Items from a dataset:
__________________________________________________

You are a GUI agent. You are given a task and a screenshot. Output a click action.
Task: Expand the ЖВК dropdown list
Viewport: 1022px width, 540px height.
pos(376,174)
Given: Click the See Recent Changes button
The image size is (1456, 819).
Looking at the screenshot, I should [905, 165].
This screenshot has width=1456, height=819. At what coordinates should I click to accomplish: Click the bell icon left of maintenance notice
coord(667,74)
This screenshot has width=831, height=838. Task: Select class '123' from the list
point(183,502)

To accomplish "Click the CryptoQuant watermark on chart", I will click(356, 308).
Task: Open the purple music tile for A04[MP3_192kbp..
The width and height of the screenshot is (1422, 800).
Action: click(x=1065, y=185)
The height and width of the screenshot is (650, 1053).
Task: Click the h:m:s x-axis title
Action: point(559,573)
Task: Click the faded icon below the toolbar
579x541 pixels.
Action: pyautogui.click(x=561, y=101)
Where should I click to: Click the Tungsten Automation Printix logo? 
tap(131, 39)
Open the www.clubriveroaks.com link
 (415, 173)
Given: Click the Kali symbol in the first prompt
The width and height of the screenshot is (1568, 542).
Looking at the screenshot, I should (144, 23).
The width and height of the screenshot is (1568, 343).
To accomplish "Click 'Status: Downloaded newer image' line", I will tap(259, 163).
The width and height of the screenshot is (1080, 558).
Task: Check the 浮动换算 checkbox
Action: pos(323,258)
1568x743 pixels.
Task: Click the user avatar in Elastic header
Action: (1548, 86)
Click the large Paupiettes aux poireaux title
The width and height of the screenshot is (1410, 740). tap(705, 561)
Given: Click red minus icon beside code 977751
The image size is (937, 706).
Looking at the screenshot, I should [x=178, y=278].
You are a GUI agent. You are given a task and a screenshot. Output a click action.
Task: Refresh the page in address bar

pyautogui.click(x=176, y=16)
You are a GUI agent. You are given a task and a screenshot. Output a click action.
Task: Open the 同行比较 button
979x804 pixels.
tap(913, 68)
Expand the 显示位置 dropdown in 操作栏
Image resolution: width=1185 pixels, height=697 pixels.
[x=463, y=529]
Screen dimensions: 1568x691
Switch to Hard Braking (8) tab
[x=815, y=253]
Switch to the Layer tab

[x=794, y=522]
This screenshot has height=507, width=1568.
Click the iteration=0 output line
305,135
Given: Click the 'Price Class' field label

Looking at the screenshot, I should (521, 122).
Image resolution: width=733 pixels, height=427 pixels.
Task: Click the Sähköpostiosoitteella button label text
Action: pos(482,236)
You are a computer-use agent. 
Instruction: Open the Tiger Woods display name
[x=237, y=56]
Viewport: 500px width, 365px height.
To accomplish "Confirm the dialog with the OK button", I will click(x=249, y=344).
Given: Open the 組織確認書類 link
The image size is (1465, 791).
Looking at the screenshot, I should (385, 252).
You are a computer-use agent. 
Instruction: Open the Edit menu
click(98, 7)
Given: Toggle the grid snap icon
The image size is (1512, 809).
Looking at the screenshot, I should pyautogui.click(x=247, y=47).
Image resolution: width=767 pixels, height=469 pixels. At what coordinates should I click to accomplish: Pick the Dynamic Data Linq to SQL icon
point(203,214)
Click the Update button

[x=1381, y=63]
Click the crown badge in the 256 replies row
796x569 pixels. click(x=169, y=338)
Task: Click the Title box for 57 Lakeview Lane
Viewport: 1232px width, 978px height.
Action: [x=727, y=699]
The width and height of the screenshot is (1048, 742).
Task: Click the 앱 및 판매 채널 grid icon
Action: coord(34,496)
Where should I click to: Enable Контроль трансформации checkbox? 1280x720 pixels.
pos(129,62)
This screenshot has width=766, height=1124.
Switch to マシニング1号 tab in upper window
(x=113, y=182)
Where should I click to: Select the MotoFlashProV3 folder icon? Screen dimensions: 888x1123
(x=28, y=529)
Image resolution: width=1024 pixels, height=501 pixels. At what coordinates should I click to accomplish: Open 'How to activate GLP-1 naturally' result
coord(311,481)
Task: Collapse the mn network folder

__________________________________________________

Task instructions: Write out only those lines that fall between the one containing "Where should I click to: Select" and the end of the entries, the first and last included, exactly as they read.

Exercise solution:
Where should I click to: Select the MotoFlashProV3 folder icon? Screen dimensions: 888x1123
(x=28, y=529)
Image resolution: width=1024 pixels, height=501 pixels. At what coordinates should I click to accomplish: Open 'How to activate GLP-1 naturally' result
coord(311,481)
Task: Collapse the mn network folder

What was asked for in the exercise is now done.